WHAT YOU WILL DO →
The line containing "Вестерны (154, 331)" and all lines following it in the listing below are to be reproduced exactly, with no other lines.
•••
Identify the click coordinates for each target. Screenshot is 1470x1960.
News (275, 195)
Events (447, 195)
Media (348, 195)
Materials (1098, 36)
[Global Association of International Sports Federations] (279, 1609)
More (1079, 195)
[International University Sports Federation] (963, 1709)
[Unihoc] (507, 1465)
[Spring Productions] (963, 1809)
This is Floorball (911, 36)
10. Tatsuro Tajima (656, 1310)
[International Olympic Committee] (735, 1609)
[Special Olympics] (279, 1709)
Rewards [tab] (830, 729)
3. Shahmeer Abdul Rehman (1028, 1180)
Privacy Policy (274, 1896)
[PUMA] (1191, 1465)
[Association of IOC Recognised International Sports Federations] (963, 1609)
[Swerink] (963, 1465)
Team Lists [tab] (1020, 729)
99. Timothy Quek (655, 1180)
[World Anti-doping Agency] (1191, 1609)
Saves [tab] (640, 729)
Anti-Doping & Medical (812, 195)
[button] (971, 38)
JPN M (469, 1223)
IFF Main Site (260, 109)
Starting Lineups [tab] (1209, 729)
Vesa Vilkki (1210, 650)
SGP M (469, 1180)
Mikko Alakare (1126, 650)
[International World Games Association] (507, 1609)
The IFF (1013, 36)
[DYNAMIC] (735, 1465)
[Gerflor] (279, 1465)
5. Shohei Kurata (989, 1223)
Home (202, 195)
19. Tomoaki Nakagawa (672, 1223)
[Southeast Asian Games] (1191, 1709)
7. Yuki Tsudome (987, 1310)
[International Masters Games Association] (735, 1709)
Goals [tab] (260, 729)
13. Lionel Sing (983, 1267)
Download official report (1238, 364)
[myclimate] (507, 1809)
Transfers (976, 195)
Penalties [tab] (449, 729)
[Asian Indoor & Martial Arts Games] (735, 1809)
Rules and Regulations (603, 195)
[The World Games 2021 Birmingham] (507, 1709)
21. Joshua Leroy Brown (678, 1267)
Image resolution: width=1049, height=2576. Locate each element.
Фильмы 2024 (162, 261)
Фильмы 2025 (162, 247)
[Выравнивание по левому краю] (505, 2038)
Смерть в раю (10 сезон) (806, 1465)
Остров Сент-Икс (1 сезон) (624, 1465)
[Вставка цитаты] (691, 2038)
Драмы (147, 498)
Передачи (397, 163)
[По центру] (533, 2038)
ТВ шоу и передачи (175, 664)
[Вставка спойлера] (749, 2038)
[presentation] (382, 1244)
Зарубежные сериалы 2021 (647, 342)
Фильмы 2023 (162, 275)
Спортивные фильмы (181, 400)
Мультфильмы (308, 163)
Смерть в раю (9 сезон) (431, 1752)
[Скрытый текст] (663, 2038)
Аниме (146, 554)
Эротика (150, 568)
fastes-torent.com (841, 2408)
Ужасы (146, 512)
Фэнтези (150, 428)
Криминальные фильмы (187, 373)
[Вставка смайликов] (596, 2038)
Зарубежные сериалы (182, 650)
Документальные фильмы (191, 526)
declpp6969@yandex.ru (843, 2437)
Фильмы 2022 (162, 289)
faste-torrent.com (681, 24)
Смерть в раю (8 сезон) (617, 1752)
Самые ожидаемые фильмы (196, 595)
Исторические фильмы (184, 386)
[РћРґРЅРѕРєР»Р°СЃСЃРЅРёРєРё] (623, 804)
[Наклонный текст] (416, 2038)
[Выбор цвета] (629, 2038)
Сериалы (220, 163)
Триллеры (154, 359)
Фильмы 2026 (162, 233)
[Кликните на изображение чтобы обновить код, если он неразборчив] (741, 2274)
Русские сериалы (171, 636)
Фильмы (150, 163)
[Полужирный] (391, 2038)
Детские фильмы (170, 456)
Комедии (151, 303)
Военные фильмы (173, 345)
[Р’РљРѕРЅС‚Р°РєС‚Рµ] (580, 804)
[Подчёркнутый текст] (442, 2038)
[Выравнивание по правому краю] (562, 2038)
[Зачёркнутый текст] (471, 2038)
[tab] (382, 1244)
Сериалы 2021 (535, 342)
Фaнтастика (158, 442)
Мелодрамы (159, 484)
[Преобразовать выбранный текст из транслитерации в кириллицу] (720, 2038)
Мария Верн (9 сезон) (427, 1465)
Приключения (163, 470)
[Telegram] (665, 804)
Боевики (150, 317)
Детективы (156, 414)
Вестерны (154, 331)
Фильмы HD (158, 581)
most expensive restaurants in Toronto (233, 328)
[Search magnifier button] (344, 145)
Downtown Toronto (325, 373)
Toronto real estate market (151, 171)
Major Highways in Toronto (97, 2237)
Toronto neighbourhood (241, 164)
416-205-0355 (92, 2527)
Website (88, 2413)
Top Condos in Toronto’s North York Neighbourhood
•••
TASK SOLUTION →
Вестерны (154, 331)
Фильмы HD (158, 581)
most expensive restaurants in Toronto (233, 328)
[Search magnifier button] (344, 145)
Downtown Toronto (325, 373)
Toronto real estate market (151, 171)
Major Highways in Toronto (97, 2237)
Toronto neighbourhood (241, 164)
416-205-0355 (92, 2527)
Website (88, 2413)
Top Condos in Toronto’s North York Neighbourhood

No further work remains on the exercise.